This was a nested case control study within the Oslo study, which began in 1972/73 with the principle aim of studying prevention and epidemiology of cardiovascular diseases.
Within the Oslo study, men who attended for examination in both 1972/73 and 2000 with a self-reported history of MI (n=548) were compared to controls (n=625) selected at random from the same cohort, and matched by five-year strata for age.
Information on history of tooth extractions and the reasons for these extractions were obtained from a self-reported questionnaire. Reasons for tooth extractions were subgrouped into infection (marginal periodontitis and apical infection) or trauma/other causes.
Investigation of the association between the reason for extraction and MI, using prospective logistic analysis, found that extractions attributed to dental infections were significant predictors for risk factors in both 1972/73 and 2000.
There was an increased association between MI and tooth extraction due to dental infection compared with tooth extraction for trauma and other reasons.
The authors explore the relationship between reasons for dental extractions and the occurrence of non-fatal myocardial infarction (MI) in a large cohort of male patients followed for over 30 years. They hypothesised that the level of bacteraemiap- during dental extractions, in the presence of infection, may have a relation to the occurrence of MI.
The case control design used was adequate for a harmful outcome such as MI. Cases (n=548) consisted of patients with a self-reported history of MI. Controls (625) were adequately matched by age. Other characteristics that could play a role as confounders like BMI, cholesterol levels and systolic blood pressure were not matched as well.

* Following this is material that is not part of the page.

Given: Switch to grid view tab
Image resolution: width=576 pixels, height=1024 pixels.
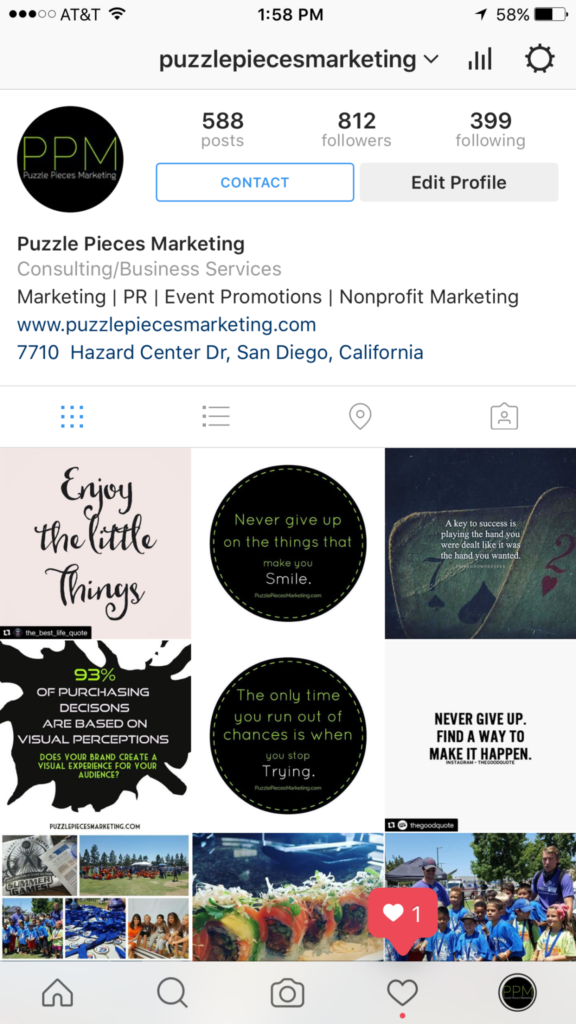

The history of tooth extractions and oral infections was elicited by a questionnaire, introducing the potential for recall bias and open issues with interpretation.
Interestingly data collected in 2000 showed no statistical differences in the levels of C-reactive protein between groups, while the evaluation of the current oral condition reported the presence of periodontal infection being double in the control group (50%) that of the study group (24%). Levels of C-reactive protein have been widely used in research to monitor effectiveness of periodontal therapy,3,4and they are also used in the medical field as a risk indicator for MI.5
The time of the MI occurrence was not reported. Neither the timeline between the extractions and the MI nor antibiotic usage were reported. A temporal relationship could not be established. More cases had teeth extracted than controls did (92.7% versus 88.6%) during the study.
The results were presented as odds ratio (OR) with a calculated value of 1.73, with 95% CI: 1.34-2.23 between having extractions attributed to infections and developing an MI.
The authors do not discard the possibility of what they call a ‘common underlying trait’ for oral infections and MI as part as the effect observed.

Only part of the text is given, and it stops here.